(PROBLEM STATEMENT):
The string "page" appears in some lines of the entries that follow; copy each such line.

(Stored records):
————————

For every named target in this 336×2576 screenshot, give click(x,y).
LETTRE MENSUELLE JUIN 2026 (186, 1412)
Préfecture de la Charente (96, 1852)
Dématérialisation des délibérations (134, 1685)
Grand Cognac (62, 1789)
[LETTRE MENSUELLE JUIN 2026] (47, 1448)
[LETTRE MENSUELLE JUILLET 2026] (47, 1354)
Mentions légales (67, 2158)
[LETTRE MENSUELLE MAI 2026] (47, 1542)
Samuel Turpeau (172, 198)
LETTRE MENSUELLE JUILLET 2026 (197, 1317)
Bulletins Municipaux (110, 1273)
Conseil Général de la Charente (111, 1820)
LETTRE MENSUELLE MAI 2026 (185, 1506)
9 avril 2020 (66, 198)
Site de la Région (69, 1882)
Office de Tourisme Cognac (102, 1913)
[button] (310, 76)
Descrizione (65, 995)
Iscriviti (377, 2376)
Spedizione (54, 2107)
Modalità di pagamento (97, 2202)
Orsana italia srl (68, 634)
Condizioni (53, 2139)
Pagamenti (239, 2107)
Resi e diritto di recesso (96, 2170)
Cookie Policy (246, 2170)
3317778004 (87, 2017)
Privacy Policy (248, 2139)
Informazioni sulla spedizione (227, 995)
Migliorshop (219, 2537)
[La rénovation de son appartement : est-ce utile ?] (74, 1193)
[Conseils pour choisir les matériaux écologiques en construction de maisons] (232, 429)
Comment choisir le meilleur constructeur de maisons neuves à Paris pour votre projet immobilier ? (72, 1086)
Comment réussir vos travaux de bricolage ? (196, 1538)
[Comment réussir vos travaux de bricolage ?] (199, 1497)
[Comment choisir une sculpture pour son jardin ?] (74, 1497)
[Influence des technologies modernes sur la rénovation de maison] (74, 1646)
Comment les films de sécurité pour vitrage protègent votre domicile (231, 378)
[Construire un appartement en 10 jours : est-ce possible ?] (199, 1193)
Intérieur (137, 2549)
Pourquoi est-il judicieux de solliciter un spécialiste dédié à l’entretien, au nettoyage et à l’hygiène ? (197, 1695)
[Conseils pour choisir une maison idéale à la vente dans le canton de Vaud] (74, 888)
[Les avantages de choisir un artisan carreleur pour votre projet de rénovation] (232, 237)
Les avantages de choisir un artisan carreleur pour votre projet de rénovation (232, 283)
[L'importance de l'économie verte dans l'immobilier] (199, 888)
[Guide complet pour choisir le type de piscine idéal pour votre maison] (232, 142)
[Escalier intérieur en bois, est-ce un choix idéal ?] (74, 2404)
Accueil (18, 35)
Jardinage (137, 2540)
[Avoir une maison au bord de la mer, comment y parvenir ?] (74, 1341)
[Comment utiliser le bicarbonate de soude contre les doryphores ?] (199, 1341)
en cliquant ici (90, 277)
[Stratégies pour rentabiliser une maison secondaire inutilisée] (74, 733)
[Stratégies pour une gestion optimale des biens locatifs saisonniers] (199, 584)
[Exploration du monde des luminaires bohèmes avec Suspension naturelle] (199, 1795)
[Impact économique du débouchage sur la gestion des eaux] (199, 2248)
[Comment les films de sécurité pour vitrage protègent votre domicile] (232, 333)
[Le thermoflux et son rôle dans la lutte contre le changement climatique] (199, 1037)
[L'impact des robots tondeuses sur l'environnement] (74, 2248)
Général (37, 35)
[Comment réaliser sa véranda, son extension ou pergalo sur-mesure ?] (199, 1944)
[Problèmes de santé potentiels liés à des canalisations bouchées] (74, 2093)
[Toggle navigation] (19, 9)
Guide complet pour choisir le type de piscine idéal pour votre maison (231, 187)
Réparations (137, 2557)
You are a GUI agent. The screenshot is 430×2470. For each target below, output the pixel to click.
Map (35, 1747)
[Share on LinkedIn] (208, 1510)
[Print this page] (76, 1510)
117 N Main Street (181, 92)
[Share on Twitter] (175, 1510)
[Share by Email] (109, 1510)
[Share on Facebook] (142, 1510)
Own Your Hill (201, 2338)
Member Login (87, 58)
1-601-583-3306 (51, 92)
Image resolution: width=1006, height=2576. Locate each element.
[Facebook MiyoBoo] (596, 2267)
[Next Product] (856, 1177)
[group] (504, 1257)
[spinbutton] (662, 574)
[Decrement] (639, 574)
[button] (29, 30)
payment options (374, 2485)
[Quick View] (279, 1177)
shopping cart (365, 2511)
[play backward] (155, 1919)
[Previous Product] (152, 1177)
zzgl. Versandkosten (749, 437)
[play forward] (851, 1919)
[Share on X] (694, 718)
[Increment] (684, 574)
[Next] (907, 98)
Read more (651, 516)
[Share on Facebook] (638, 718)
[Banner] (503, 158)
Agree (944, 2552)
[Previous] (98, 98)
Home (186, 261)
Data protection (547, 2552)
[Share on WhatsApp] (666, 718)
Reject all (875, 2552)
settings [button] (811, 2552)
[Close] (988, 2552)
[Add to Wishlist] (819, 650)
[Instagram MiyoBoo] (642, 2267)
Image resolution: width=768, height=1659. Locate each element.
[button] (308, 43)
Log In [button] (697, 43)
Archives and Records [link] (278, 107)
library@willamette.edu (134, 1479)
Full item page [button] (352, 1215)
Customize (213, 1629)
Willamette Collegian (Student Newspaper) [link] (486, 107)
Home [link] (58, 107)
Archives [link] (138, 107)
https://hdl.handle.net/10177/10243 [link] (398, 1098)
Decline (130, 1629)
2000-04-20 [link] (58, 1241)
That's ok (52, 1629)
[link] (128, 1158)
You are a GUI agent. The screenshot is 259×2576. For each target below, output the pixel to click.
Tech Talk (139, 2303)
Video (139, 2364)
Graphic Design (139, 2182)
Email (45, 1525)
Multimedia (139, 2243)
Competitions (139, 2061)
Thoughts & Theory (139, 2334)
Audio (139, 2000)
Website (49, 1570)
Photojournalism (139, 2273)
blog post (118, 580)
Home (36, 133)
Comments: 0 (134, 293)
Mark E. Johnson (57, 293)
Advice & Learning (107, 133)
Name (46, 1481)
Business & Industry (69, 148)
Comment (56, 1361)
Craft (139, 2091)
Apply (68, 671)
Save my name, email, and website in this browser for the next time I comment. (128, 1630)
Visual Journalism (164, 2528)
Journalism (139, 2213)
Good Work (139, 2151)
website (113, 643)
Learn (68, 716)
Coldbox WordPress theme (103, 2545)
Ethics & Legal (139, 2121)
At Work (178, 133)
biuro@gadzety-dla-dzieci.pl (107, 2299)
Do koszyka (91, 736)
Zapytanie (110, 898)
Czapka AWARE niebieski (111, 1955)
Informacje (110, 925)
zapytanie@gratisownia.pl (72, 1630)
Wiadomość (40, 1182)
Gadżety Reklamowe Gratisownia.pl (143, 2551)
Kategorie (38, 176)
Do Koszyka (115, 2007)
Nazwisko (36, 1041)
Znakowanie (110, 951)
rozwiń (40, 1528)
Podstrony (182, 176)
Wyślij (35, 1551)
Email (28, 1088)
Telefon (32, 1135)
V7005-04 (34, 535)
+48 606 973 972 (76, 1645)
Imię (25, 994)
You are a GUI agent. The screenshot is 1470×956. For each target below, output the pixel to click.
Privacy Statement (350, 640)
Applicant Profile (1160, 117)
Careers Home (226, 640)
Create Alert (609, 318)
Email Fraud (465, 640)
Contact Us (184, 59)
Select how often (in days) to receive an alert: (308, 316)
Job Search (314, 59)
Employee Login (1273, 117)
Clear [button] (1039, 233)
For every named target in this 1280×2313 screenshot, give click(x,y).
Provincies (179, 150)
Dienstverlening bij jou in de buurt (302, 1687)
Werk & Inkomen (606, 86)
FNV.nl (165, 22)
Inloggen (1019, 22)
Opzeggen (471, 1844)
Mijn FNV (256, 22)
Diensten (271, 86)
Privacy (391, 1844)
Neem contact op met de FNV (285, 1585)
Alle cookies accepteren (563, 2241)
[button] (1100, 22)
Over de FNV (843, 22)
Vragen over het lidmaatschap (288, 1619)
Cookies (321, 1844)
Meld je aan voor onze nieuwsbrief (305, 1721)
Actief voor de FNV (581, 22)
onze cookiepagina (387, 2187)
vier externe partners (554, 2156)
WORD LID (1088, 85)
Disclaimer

————————

(RESPONSE FOR THIS EXERCISE):
[Print this page] (76, 1510)
Full item page [button] (352, 1215)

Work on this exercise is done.